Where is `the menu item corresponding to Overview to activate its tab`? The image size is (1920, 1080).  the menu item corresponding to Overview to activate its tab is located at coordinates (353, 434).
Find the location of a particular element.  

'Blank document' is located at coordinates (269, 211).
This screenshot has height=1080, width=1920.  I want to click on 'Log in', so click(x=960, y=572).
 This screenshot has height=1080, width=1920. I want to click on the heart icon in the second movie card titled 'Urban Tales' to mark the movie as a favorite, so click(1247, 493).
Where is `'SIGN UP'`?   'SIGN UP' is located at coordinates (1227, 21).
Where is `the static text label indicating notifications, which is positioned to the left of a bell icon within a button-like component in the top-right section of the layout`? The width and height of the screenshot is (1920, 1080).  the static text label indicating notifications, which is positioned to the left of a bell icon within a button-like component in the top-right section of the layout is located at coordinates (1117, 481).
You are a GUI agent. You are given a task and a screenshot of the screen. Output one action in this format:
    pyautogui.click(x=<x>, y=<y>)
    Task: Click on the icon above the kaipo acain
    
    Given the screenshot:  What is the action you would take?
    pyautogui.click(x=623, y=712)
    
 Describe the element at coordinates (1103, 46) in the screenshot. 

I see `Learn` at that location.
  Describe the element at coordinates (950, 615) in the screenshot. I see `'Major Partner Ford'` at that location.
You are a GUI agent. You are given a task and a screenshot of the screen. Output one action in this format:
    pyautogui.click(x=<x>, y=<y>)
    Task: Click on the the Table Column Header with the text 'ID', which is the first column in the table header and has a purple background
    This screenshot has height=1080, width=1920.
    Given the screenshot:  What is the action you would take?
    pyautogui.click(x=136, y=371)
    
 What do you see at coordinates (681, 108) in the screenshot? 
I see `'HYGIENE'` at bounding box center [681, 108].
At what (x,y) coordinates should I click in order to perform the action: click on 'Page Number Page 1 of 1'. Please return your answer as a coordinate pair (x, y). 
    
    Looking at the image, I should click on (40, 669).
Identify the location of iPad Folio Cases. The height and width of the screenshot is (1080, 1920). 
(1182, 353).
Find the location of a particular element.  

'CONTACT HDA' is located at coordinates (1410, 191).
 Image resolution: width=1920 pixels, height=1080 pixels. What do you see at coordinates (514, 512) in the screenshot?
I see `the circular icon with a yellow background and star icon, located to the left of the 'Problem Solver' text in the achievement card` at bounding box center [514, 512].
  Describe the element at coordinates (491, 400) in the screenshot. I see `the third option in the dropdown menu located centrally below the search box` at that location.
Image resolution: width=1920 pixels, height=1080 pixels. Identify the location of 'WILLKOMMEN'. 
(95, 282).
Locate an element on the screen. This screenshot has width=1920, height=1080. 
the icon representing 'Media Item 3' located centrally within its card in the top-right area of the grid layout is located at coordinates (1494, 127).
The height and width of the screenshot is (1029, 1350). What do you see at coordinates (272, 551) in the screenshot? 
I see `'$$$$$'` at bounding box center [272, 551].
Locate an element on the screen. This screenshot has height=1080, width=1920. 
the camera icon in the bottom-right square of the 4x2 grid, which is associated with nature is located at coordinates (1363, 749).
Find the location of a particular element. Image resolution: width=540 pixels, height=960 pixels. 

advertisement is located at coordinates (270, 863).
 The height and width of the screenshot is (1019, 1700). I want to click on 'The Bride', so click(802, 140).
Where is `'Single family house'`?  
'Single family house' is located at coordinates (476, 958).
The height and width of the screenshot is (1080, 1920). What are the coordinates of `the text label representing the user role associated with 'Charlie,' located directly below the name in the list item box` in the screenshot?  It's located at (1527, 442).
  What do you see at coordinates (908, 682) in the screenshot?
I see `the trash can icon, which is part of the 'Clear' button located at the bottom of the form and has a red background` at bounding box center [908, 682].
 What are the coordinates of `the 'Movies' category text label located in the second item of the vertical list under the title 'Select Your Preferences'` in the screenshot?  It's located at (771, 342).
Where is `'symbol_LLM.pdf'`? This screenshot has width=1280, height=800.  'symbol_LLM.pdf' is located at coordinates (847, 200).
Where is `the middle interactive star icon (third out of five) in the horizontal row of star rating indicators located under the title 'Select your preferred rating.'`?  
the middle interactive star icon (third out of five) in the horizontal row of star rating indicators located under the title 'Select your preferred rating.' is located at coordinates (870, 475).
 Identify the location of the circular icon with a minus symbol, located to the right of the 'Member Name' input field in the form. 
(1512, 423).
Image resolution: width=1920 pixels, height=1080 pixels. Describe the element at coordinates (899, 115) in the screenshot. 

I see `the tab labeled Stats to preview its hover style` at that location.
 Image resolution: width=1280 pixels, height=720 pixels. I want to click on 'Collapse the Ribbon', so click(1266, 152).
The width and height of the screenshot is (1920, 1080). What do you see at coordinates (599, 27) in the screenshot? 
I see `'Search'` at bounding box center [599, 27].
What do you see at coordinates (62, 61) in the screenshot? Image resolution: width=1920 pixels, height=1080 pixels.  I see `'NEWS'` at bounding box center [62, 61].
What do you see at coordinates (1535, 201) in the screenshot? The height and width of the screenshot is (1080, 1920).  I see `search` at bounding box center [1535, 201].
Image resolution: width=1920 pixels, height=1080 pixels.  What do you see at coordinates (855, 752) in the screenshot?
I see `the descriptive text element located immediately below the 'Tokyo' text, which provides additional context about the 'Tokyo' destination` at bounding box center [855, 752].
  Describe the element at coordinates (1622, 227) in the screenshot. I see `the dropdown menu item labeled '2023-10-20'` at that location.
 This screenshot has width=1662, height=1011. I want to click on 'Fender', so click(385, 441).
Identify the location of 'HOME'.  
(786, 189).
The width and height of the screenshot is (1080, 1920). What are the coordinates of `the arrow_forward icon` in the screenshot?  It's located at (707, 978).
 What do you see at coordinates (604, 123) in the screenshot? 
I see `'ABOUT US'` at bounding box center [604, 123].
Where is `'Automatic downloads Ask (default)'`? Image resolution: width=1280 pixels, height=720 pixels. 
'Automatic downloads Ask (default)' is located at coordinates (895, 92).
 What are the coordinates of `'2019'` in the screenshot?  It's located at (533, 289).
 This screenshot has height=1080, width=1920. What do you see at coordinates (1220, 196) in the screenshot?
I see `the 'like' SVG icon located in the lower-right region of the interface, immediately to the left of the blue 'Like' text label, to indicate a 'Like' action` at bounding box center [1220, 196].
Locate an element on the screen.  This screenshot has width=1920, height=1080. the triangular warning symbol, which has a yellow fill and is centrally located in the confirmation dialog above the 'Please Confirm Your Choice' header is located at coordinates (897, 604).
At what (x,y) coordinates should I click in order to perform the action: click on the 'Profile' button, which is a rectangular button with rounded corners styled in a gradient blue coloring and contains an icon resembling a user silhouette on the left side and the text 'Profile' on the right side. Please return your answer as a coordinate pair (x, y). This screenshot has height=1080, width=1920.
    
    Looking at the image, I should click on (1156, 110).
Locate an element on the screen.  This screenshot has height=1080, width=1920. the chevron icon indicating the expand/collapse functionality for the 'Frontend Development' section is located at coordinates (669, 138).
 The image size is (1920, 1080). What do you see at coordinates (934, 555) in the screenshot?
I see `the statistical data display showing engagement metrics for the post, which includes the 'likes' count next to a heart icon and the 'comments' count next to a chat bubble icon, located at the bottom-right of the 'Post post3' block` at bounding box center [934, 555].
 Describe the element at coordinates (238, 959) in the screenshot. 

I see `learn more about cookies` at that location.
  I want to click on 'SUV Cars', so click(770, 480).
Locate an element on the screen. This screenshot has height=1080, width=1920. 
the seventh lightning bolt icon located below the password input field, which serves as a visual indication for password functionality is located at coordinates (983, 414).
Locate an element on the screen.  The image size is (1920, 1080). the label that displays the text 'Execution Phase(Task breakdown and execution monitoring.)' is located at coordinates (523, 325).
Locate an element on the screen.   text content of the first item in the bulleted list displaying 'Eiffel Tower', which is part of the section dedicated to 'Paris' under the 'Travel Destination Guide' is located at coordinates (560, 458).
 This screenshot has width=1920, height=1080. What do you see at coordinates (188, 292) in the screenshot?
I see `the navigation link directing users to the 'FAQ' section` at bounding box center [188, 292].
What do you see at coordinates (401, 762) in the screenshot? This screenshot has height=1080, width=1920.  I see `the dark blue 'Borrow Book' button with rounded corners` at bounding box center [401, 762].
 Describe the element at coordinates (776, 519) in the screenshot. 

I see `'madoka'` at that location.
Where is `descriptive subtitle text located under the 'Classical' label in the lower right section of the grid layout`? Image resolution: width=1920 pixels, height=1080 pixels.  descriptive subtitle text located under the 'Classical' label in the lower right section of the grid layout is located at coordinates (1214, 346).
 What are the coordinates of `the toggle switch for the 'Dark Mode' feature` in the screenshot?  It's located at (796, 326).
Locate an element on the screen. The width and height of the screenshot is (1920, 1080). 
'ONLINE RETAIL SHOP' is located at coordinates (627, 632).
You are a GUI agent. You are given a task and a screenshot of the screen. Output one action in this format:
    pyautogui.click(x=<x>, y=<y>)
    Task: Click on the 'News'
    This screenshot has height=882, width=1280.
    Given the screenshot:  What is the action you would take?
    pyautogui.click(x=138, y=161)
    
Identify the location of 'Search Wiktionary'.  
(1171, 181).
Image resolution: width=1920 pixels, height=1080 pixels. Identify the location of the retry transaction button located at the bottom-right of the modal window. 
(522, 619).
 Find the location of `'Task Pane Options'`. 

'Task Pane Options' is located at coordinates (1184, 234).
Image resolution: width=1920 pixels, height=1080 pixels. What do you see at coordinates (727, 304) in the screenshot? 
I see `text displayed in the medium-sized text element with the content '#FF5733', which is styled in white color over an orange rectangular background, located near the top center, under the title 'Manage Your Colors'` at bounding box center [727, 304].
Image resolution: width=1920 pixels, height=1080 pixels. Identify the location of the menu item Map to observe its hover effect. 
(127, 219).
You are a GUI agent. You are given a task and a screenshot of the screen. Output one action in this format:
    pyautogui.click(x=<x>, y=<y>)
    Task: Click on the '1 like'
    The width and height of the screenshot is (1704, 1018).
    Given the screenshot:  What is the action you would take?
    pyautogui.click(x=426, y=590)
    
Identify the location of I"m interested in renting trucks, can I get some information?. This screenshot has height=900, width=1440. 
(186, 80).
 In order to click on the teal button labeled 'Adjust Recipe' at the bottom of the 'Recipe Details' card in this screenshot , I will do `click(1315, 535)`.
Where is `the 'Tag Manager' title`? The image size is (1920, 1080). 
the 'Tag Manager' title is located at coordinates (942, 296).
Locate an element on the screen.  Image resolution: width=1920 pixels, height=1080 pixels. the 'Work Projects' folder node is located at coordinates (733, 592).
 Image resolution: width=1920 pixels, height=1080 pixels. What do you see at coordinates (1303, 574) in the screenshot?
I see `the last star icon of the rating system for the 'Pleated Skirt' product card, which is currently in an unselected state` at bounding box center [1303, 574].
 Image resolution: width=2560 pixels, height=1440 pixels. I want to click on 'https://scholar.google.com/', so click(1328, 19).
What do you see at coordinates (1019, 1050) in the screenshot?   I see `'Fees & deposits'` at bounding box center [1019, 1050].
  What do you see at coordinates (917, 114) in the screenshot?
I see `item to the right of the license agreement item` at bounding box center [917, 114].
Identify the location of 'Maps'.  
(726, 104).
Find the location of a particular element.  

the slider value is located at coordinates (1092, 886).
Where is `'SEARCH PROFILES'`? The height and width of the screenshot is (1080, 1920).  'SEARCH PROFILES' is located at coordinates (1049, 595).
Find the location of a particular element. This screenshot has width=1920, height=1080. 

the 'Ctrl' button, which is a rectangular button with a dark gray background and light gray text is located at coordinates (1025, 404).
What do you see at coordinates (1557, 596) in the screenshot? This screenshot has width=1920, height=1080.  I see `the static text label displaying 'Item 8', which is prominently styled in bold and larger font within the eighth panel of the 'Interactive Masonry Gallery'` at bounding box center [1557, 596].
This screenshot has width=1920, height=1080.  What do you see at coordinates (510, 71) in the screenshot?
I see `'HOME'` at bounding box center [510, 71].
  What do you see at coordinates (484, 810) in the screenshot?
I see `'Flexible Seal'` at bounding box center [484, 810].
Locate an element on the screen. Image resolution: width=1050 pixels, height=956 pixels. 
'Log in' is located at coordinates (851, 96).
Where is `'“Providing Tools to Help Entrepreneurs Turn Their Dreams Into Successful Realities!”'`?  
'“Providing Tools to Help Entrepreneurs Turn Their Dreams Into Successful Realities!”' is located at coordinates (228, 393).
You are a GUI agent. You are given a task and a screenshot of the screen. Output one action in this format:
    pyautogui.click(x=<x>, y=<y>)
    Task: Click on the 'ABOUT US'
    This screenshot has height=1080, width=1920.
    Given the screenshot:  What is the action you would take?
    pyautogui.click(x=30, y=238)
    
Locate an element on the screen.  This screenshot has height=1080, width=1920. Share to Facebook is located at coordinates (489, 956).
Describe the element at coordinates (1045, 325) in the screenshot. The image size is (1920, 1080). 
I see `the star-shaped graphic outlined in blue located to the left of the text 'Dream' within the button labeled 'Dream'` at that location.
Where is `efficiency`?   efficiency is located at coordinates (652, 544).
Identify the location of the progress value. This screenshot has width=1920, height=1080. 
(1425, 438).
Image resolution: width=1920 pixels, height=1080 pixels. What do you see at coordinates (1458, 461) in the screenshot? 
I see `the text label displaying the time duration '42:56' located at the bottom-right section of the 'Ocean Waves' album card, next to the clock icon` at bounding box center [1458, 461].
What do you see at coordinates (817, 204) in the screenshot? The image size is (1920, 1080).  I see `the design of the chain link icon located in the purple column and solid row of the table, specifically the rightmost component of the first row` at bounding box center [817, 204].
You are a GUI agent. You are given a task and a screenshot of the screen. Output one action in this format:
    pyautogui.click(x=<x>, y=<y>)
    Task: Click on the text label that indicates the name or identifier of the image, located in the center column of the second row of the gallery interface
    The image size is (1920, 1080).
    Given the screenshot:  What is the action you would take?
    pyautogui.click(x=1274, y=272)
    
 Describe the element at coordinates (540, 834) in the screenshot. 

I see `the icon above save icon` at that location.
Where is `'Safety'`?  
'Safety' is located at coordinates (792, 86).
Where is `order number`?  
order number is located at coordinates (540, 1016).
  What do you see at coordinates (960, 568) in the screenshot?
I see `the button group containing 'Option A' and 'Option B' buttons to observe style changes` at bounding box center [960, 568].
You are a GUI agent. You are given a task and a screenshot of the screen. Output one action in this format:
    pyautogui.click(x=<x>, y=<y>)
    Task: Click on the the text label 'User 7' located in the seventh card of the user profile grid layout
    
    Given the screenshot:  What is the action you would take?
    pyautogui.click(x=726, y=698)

## WHAT IS EXPECTED:
Can you render the data from its start through the line containing "coordinates (269, 211)." (both ends included) as a two-column CSV with the columns "query" and "reply", each row pairing a text with its answer in one quoted field apiece and any line breaks replaced by spaces?

## RESPONSE:
query,reply
"Where is `the menu item corresponding to Overview to activate its tab`? The image size is (1920, 1080).","the menu item corresponding to Overview to activate its tab is located at coordinates (353, 434)."
"Find the location of a particular element.","'Blank document' is located at coordinates (269, 211)."